(Rows in a dataset)

--------

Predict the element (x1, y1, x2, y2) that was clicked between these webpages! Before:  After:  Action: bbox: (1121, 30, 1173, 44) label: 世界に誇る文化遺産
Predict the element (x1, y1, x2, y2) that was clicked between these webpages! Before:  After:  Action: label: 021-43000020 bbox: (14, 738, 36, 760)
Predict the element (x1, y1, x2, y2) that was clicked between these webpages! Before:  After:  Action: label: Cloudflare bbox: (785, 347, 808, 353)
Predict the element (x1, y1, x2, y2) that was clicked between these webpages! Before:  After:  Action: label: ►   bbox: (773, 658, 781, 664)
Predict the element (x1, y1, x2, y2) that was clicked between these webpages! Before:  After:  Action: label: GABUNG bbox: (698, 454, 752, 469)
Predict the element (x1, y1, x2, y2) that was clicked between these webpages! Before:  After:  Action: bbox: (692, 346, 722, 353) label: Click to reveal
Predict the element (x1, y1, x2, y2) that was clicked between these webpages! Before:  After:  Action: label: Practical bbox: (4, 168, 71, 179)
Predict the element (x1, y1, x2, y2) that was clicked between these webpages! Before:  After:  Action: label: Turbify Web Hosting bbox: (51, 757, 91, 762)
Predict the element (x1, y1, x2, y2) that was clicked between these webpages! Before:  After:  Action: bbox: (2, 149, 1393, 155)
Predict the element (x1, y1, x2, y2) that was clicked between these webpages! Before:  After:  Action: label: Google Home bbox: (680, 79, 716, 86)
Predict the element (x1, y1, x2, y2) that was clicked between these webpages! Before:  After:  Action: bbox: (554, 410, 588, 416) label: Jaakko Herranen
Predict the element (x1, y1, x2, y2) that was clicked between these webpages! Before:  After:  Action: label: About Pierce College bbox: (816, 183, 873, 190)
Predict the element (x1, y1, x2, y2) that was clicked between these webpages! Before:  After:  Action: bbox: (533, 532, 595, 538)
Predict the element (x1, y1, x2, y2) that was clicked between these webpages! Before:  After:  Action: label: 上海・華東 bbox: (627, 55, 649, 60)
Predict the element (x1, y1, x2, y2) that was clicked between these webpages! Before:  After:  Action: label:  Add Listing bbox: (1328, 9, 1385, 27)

--------

(Aim): Rewrite the rows starting with the line containing "532, 595, 538)" and going on through the line containing "55, 649, 60)", requests included. In the answers, multiply each bounding-box coordinate by 0.8 and round to whole numbers, halves up.

(Reply to the task):
Predict the element (x1, y1, x2, y2) that was clicked between these webpages! Before:  After:  Action: bbox: (426, 426, 476, 430)
Predict the element (x1, y1, x2, y2) that was clicked between these webpages! Before:  After:  Action: label: 上海・華東 bbox: (502, 44, 519, 48)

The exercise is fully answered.